### Challenges
[A] In the passage on children's arithmetic understanding, why was the total surface area of the squares matched in each item pair of the same surface area tasks?
[B] Repeat the part of the passage on children's arithmetic understanding that begins with the words "We expected arithmetic" and ends with the words "later in Year 3.", switching "Year 3" to "Year 4".

### Source text
Giving verbal explanations of concepts is in general more difficult for children than to judge whether they could use specific arithmetic concepts to solve arithmetic problems. For example, Canobi et al. (2003) tested 5- to 8-year-old children on their conceptual and procedural understanding of addition. In their study children, independent of their age, found it more difficult to provide accurate explanations for their judgements than to judge whether a particular concept (e.g., commutativity) could be used to solve a particular addition problem.

For the conceptual understanding task, we predicted children would perform best on items requiring an understanding of the commutativity principle and worse on the items testing the understanding of the inverse relationship between addition and subtraction and the understanding of the subtraction complement principle. Furthermore, they would find it easier to provide judgements whether a particular arithmetic problem would help them to solve another arithmetic problem than to provide explanations for why that would be the case.

We expected arithmetic performance, magnitude understanding, multi-digit understanding, as well as non-verbal IQ, verbal and visuo-spatial WM in Year 1 to be significant predictors of conceptual understanding of arithmetic principles two years later in Year 3.

Children completed comparison tasks as reported in Göbel et al. (2014). There were six pairs of items on each page, presented in rows. Children were asked to tick the numerically larger item in a pair and to complete as many items as possible (without leaving any pairs out) in 30 seconds. The children were required to wait for the experimenter to say “Go” to begin and to stop as soon as told. The number of correct items per exercise provided an estimate of efficiency in magnitude comparison. There were three symbolic comparison tasks, including one practice task to begin. Pairs of items in the symbolic tasks were single Arabic digits (presented in Calibri font, size 48); in one task the digits were numerically close (with a distance of one or two) and in the other they were numerically far (with a distance of five, six or seven). There were five non-symbolic comparison tasks, including one practice, which was administered first. In the non-symbolic tasks dot arrays were presented; arrays consisted of between 5 and 40 black squares arranged randomly within a 2.5 cm² box on a white background. There were two versions of this task (same size and same surface area). In the same surface area tasks, the total surface area of the squares was matched (in each item pair in order to prevent discrimination based on visual/physical characteristics rather than magnitude). In the same size tasks array pairs were numerically close or far. In the same surface area tasks, the ratios between the numerosities were 3:4 and 5:6. Further details of the task are provided in Göbel et al. (2014).

### Provided data
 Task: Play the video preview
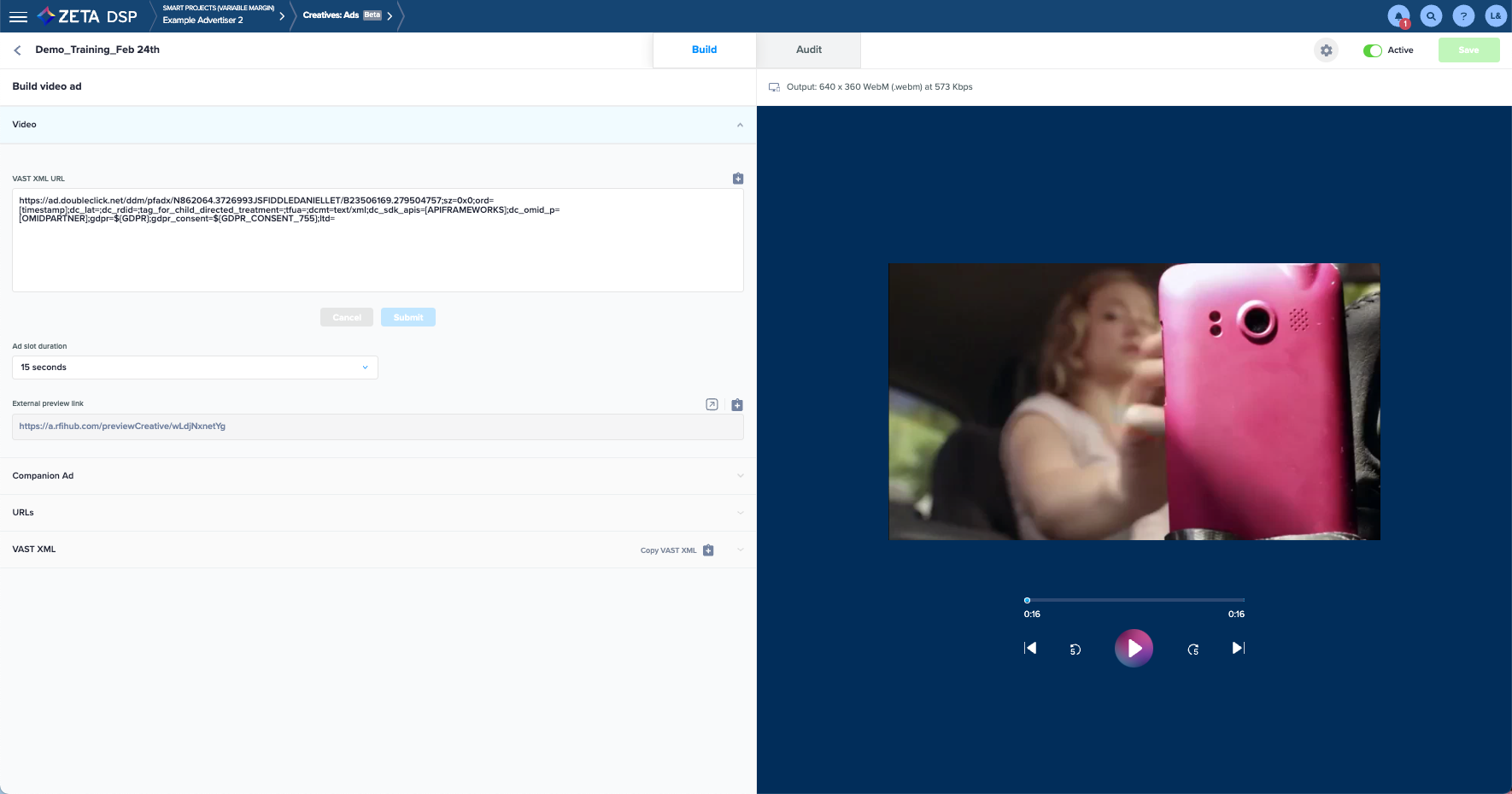coord(1134,649)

### Answers to the exercises
[A] The total surface area was matched so that children could not tell the arrays apart by their visual or physical characteristics. They had to compare them by magnitude instead.

[B]
We expected arithmetic performance, magnitude understanding, multi-digit understanding, as well as non-verbal IQ, verbal and visuo-spatial WM in Year 1 to be significant predictors of conceptual understanding of arithmetic principles two years later in Year 4.